== Problem details ==
All of the entries need to be repeated exactly. Leave nothing out.

== Source information ==
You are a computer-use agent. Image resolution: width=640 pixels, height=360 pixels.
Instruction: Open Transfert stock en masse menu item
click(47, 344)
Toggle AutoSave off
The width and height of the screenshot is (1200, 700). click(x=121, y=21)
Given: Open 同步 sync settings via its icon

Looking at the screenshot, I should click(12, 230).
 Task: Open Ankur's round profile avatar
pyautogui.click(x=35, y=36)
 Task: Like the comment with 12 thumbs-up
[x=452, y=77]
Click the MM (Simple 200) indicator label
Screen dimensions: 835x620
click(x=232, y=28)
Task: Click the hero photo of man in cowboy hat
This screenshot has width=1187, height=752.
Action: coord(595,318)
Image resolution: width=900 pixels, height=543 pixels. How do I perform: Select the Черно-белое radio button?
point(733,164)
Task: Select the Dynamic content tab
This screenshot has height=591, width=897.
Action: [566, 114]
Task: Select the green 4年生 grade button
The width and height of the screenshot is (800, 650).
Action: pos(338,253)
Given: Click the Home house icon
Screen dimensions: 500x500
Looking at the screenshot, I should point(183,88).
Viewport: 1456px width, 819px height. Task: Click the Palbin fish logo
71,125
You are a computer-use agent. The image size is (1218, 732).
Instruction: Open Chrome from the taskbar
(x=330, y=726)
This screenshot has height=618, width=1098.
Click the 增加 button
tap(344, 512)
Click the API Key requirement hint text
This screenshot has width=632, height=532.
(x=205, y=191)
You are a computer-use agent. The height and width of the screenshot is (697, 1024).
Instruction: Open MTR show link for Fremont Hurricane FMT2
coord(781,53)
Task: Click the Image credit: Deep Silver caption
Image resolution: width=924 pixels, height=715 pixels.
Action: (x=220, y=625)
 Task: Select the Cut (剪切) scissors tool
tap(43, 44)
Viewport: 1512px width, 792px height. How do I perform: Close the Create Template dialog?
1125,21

== Solution to the exercise ==
You are a computer-use agent. Image resolution: width=640 pixels, height=360 pixels.
Instruction: Open Transfert stock en masse menu item
click(47, 344)
Toggle AutoSave off
The width and height of the screenshot is (1200, 700). click(x=121, y=21)
Given: Open 同步 sync settings via its icon

Looking at the screenshot, I should click(12, 230).
 Task: Open Ankur's round profile avatar
pyautogui.click(x=35, y=36)
 Task: Like the comment with 12 thumbs-up
[x=452, y=77]
Click the MM (Simple 200) indicator label
Screen dimensions: 835x620
click(x=232, y=28)
Task: Click the hero photo of man in cowboy hat
This screenshot has width=1187, height=752.
Action: coord(595,318)
Image resolution: width=900 pixels, height=543 pixels. How do I perform: Select the Черно-белое radio button?
point(733,164)
Task: Select the Dynamic content tab
This screenshot has height=591, width=897.
Action: [566, 114]
Task: Select the green 4年生 grade button
The width and height of the screenshot is (800, 650).
Action: pos(338,253)
Given: Click the Home house icon
Screen dimensions: 500x500
Looking at the screenshot, I should point(183,88).
Viewport: 1456px width, 819px height. Task: Click the Palbin fish logo
71,125
You are a computer-use agent. The image size is (1218, 732).
Instruction: Open Chrome from the taskbar
(x=330, y=726)
This screenshot has height=618, width=1098.
Click the 增加 button
tap(344, 512)
Click the API Key requirement hint text
This screenshot has width=632, height=532.
(x=205, y=191)
You are a computer-use agent. The height and width of the screenshot is (697, 1024).
Instruction: Open MTR show link for Fremont Hurricane FMT2
coord(781,53)
Task: Click the Image credit: Deep Silver caption
Image resolution: width=924 pixels, height=715 pixels.
Action: (x=220, y=625)
 Task: Select the Cut (剪切) scissors tool
tap(43, 44)
Viewport: 1512px width, 792px height. How do I perform: Close the Create Template dialog?
1125,21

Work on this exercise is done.